Start of EXERCISE INPUT

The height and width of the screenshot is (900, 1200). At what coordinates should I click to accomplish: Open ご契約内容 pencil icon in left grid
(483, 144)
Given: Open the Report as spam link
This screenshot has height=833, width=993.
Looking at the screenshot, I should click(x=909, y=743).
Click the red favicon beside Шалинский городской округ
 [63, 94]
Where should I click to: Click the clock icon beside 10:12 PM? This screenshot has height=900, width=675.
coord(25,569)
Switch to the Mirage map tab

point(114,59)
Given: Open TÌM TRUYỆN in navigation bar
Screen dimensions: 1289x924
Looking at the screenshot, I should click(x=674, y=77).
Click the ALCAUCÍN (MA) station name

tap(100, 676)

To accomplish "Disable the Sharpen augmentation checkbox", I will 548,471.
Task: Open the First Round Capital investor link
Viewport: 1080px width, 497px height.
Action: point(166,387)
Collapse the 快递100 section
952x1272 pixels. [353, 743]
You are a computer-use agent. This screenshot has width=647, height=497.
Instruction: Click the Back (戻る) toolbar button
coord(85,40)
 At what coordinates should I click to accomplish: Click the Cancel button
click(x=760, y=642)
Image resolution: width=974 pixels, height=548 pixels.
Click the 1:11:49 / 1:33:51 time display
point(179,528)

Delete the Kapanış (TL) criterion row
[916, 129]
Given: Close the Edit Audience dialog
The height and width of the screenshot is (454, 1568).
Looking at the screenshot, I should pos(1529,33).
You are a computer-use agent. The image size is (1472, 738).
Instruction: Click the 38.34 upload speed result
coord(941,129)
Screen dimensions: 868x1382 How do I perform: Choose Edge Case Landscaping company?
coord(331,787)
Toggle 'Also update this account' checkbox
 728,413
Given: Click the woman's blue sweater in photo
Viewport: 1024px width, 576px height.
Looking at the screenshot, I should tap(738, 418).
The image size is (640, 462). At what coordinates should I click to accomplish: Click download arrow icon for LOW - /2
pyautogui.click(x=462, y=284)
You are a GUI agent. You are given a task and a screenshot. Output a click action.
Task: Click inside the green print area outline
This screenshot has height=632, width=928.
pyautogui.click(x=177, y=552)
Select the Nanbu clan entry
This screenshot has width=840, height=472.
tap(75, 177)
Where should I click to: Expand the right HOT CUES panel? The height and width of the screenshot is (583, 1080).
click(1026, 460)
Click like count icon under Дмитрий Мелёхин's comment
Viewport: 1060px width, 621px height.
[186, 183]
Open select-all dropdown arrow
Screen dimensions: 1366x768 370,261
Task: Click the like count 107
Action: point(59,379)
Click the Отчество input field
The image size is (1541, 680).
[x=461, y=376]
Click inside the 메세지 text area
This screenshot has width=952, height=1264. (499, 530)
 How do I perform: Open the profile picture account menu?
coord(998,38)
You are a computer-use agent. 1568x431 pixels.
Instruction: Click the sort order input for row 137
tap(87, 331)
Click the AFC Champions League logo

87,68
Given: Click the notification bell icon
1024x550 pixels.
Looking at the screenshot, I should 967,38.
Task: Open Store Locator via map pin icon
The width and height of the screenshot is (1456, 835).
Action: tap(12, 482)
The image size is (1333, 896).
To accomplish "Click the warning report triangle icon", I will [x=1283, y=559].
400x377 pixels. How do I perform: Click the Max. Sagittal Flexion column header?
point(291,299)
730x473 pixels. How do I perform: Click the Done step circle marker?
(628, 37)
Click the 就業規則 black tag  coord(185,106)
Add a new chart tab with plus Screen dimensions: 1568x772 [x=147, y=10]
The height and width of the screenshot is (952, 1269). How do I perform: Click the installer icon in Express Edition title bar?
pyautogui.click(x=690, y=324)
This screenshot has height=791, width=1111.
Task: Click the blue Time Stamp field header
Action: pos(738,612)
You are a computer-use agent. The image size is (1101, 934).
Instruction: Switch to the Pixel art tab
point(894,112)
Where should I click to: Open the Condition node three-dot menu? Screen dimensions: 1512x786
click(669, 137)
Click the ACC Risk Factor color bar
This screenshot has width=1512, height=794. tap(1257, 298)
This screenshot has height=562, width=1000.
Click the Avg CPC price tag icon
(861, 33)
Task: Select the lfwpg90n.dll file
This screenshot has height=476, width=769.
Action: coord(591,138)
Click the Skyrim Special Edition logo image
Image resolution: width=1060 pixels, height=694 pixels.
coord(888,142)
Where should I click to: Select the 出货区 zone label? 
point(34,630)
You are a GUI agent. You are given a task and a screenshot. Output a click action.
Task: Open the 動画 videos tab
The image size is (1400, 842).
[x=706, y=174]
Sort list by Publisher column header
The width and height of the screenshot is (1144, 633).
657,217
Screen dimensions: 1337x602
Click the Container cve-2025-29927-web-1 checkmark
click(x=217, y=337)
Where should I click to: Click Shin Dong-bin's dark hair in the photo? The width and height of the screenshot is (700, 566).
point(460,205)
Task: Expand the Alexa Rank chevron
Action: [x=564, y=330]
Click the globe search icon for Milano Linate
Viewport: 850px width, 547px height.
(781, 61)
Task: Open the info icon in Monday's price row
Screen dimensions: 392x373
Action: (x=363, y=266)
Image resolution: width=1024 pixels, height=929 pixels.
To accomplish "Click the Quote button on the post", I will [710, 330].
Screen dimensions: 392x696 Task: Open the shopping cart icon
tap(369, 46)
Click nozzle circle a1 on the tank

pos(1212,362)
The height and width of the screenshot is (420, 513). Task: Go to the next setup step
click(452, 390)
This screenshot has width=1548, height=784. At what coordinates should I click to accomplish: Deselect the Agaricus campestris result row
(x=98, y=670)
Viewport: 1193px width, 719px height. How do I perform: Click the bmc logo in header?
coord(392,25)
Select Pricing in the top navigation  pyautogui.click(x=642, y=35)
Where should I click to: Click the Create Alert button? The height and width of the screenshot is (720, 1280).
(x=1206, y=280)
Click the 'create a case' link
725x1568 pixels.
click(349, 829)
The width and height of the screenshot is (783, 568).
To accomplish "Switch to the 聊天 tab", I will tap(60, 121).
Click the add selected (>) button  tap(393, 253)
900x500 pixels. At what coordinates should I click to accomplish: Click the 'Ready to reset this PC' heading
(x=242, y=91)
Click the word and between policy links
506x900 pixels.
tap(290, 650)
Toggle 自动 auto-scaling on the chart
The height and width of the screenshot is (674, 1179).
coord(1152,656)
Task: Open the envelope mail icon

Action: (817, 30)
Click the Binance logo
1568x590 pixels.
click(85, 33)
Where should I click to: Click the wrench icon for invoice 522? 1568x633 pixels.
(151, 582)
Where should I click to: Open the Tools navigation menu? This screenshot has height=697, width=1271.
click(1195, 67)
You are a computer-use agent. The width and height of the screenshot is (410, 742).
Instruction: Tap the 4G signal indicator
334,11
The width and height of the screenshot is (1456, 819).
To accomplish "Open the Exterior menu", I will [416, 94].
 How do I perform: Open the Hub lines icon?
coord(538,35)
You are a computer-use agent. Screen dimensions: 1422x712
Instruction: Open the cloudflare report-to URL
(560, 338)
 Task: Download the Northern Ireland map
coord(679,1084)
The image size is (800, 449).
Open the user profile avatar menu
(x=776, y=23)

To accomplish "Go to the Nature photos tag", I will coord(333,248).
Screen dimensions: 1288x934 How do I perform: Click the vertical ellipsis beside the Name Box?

End of EXERCISE INPUT

Print the entries exactly.

=== THE COMPLETED TASK ===
The height and width of the screenshot is (900, 1200). At what coordinates should I click to accomplish: Open ご契約内容 pencil icon in left grid
(483, 144)
Given: Open the Report as spam link
This screenshot has height=833, width=993.
Looking at the screenshot, I should click(x=909, y=743).
Click the red favicon beside Шалинский городской округ
 [63, 94]
Where should I click to: Click the clock icon beside 10:12 PM? This screenshot has height=900, width=675.
coord(25,569)
Switch to the Mirage map tab

point(114,59)
Given: Open TÌM TRUYỆN in navigation bar
Screen dimensions: 1289x924
Looking at the screenshot, I should click(x=674, y=77).
Click the ALCAUCÍN (MA) station name

tap(100, 676)

To accomplish "Disable the Sharpen augmentation checkbox", I will 548,471.
Task: Open the First Round Capital investor link
Viewport: 1080px width, 497px height.
Action: point(166,387)
Collapse the 快递100 section
952x1272 pixels. [353, 743]
You are a computer-use agent. This screenshot has width=647, height=497.
Instruction: Click the Back (戻る) toolbar button
coord(85,40)
 At what coordinates should I click to accomplish: Click the Cancel button
click(x=760, y=642)
Image resolution: width=974 pixels, height=548 pixels.
Click the 1:11:49 / 1:33:51 time display
point(179,528)

Delete the Kapanış (TL) criterion row
[916, 129]
Given: Close the Edit Audience dialog
The height and width of the screenshot is (454, 1568).
Looking at the screenshot, I should pos(1529,33).
You are a computer-use agent. The image size is (1472, 738).
Instruction: Click the 38.34 upload speed result
coord(941,129)
Screen dimensions: 868x1382 How do I perform: Choose Edge Case Landscaping company?
coord(331,787)
Toggle 'Also update this account' checkbox
 728,413
Given: Click the woman's blue sweater in photo
Viewport: 1024px width, 576px height.
Looking at the screenshot, I should tap(738, 418).
The image size is (640, 462). At what coordinates should I click to accomplish: Click download arrow icon for LOW - /2
pyautogui.click(x=462, y=284)
You are a GUI agent. You are given a task and a screenshot. Output a click action.
Task: Click inside the green print area outline
This screenshot has height=632, width=928.
pyautogui.click(x=177, y=552)
Select the Nanbu clan entry
This screenshot has width=840, height=472.
tap(75, 177)
Where should I click to: Expand the right HOT CUES panel? The height and width of the screenshot is (583, 1080).
click(1026, 460)
Click like count icon under Дмитрий Мелёхин's comment
Viewport: 1060px width, 621px height.
[186, 183]
Open select-all dropdown arrow
Screen dimensions: 1366x768 370,261
Task: Click the like count 107
Action: point(59,379)
Click the Отчество input field
The image size is (1541, 680).
[x=461, y=376]
Click inside the 메세지 text area
This screenshot has width=952, height=1264. (499, 530)
 How do I perform: Open the profile picture account menu?
coord(998,38)
You are a computer-use agent. 1568x431 pixels.
Instruction: Click the sort order input for row 137
tap(87, 331)
Click the AFC Champions League logo

87,68
Given: Click the notification bell icon
1024x550 pixels.
Looking at the screenshot, I should 967,38.
Task: Open Store Locator via map pin icon
The width and height of the screenshot is (1456, 835).
Action: tap(12, 482)
The image size is (1333, 896).
To accomplish "Click the warning report triangle icon", I will [x=1283, y=559].
400x377 pixels. How do I perform: Click the Max. Sagittal Flexion column header?
point(291,299)
730x473 pixels. How do I perform: Click the Done step circle marker?
(628, 37)
Click the 就業規則 black tag  coord(185,106)
Add a new chart tab with plus Screen dimensions: 1568x772 [x=147, y=10]
The height and width of the screenshot is (952, 1269). How do I perform: Click the installer icon in Express Edition title bar?
pyautogui.click(x=690, y=324)
This screenshot has height=791, width=1111.
Task: Click the blue Time Stamp field header
Action: pos(738,612)
You are a computer-use agent. The image size is (1101, 934).
Instruction: Switch to the Pixel art tab
point(894,112)
Where should I click to: Open the Condition node three-dot menu? Screen dimensions: 1512x786
click(669, 137)
Click the ACC Risk Factor color bar
This screenshot has width=1512, height=794. tap(1257, 298)
This screenshot has height=562, width=1000.
Click the Avg CPC price tag icon
(861, 33)
Task: Select the lfwpg90n.dll file
This screenshot has height=476, width=769.
Action: coord(591,138)
Click the Skyrim Special Edition logo image
Image resolution: width=1060 pixels, height=694 pixels.
coord(888,142)
Where should I click to: Select the 出货区 zone label? 
point(34,630)
You are a GUI agent. You are given a task and a screenshot. Output a click action.
Task: Open the 動画 videos tab
The image size is (1400, 842).
[x=706, y=174]
Sort list by Publisher column header
The width and height of the screenshot is (1144, 633).
657,217
Screen dimensions: 1337x602
Click the Container cve-2025-29927-web-1 checkmark
click(x=217, y=337)
Where should I click to: Click Shin Dong-bin's dark hair in the photo? The width and height of the screenshot is (700, 566).
point(460,205)
Task: Expand the Alexa Rank chevron
Action: [x=564, y=330]
Click the globe search icon for Milano Linate
Viewport: 850px width, 547px height.
(781, 61)
Task: Open the info icon in Monday's price row
Screen dimensions: 392x373
Action: (x=363, y=266)
Image resolution: width=1024 pixels, height=929 pixels.
To accomplish "Click the Quote button on the post", I will [710, 330].
Screen dimensions: 392x696 Task: Open the shopping cart icon
tap(369, 46)
Click nozzle circle a1 on the tank

pos(1212,362)
The height and width of the screenshot is (420, 513). Task: Go to the next setup step
click(452, 390)
This screenshot has width=1548, height=784. At what coordinates should I click to accomplish: Deselect the Agaricus campestris result row
(x=98, y=670)
Viewport: 1193px width, 719px height. How do I perform: Click the bmc logo in header?
coord(392,25)
Select Pricing in the top navigation  pyautogui.click(x=642, y=35)
Where should I click to: Click the Create Alert button? The height and width of the screenshot is (720, 1280).
(x=1206, y=280)
Click the 'create a case' link
725x1568 pixels.
click(349, 829)
The width and height of the screenshot is (783, 568).
To accomplish "Switch to the 聊天 tab", I will tap(60, 121).
Click the add selected (>) button  tap(393, 253)
900x500 pixels. At what coordinates should I click to accomplish: Click the 'Ready to reset this PC' heading
(x=242, y=91)
Click the word and between policy links
506x900 pixels.
tap(290, 650)
Toggle 自动 auto-scaling on the chart
The height and width of the screenshot is (674, 1179).
coord(1152,656)
Task: Open the envelope mail icon

Action: (817, 30)
Click the Binance logo
1568x590 pixels.
click(85, 33)
Where should I click to: Click the wrench icon for invoice 522? 1568x633 pixels.
(151, 582)
Where should I click to: Open the Tools navigation menu? This screenshot has height=697, width=1271.
click(1195, 67)
You are a computer-use agent. The width and height of the screenshot is (410, 742).
Instruction: Tap the 4G signal indicator
334,11
The width and height of the screenshot is (1456, 819).
To accomplish "Open the Exterior menu", I will [416, 94].
 How do I perform: Open the Hub lines icon?
coord(538,35)
You are a computer-use agent. Screen dimensions: 1422x712
Instruction: Open the cloudflare report-to URL
(560, 338)
 Task: Download the Northern Ireland map
coord(679,1084)
The image size is (800, 449).
Open the user profile avatar menu
(x=776, y=23)

To accomplish "Go to the Nature photos tag", I will coord(333,248).
Screen dimensions: 1288x934 How do I perform: Click the vertical ellipsis beside the Name Box?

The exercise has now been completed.